What happens when a mosaicist purchases an abandoned coal plant?
Rachel Sager recounts how she turned her amazing real estate purchase into an artistic venture.
When SAMA member, Rachel Sager, purchased a house and land in Western PA through a foreclosure sale, she was in for the surprise of a lifetime. The “house” was a former office building for a coal mine. And on the “land,” yes, was the abandoned coal mine.
“I remember having a bit of a panic, actually,” Sager recalls. “As a mosaic artist, I felt like a gauntlet was being thrown down at my feet, like ‘What are you going to do with this, Rachel? This is the challenge of your life right here.'”
Thus began The Ruins Project, a collaborative, long-term art installation.
The high, concrete walls, covered in vines and moss, became the substrate for the finds of her unique foraging technique—she uses found materials like bone, rock, and glass shards, earning her the sobriquet “the forager mosaicist.” Mosaic artists from all over the world are invited to leave their marks on the walls of the huge, former processing facility. The results of workshops conducted there have also been applied to the walls, which are slowly coming to life.

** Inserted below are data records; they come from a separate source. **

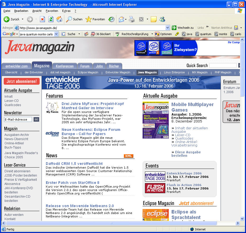Expand the Back button history arrow
This screenshot has width=246, height=233.
tap(22, 19)
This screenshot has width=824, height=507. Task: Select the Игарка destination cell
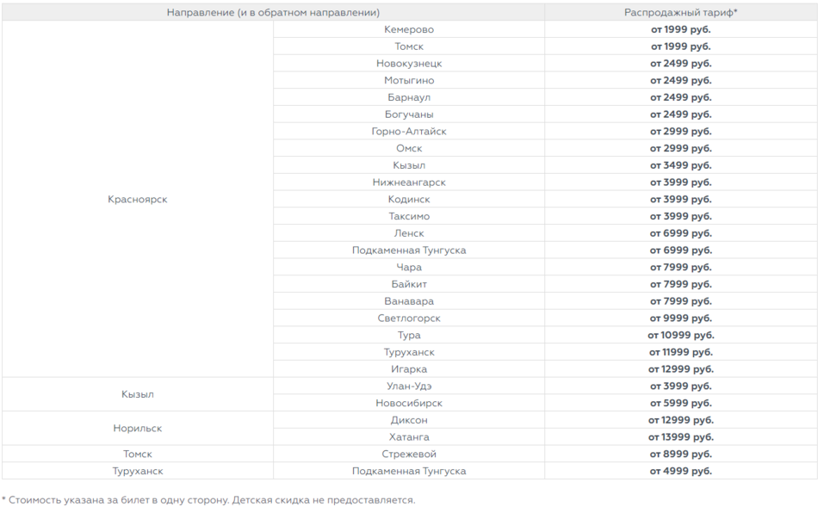coord(409,369)
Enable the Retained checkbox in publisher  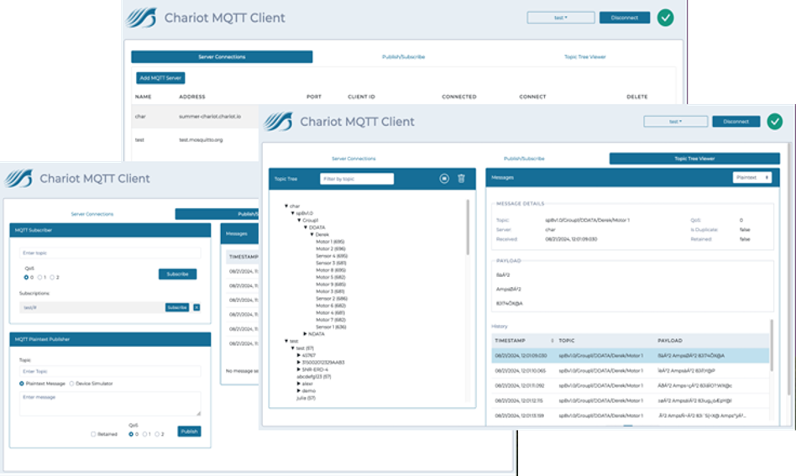pyautogui.click(x=93, y=434)
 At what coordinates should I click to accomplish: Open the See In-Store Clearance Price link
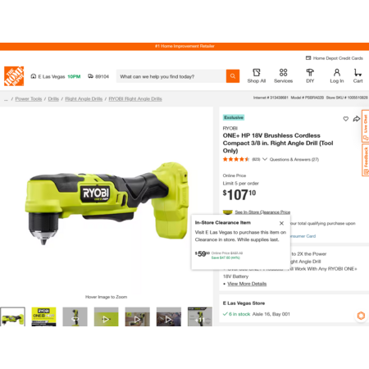(262, 212)
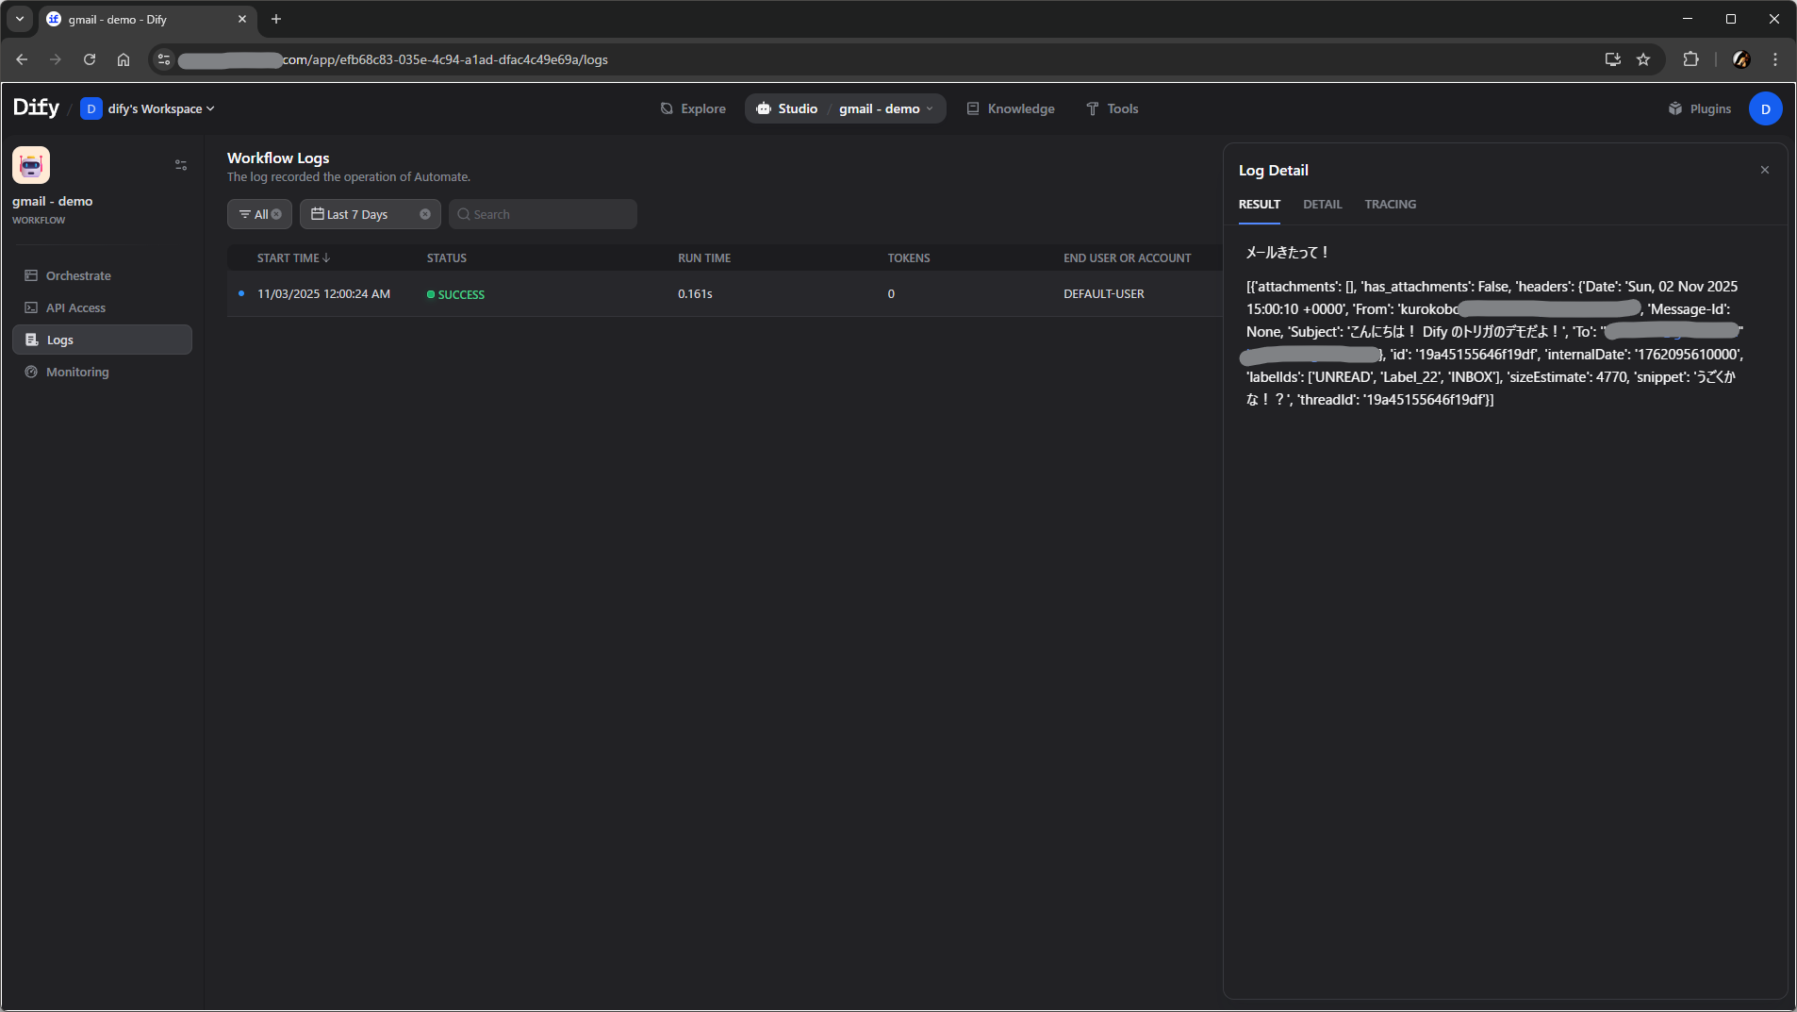1797x1012 pixels.
Task: Bookmark this page with star icon
Action: tap(1643, 59)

Rachel feels she is paying tribute to the miners—that carved out some of the purest coal in the nation—by adorning the walls of that mine, closed in 1946 after four decades of operation.
“My dad, who operated coal mines, taught me to be conscious of what’s beneath our feet,” she recounts. “All his life, he’s crushed rock. And now, I chop up much smaller rock to make my art.”
After all, Rachel theorizes, “All of these empty walls have been just sitting there for almost 100 years, waiting.”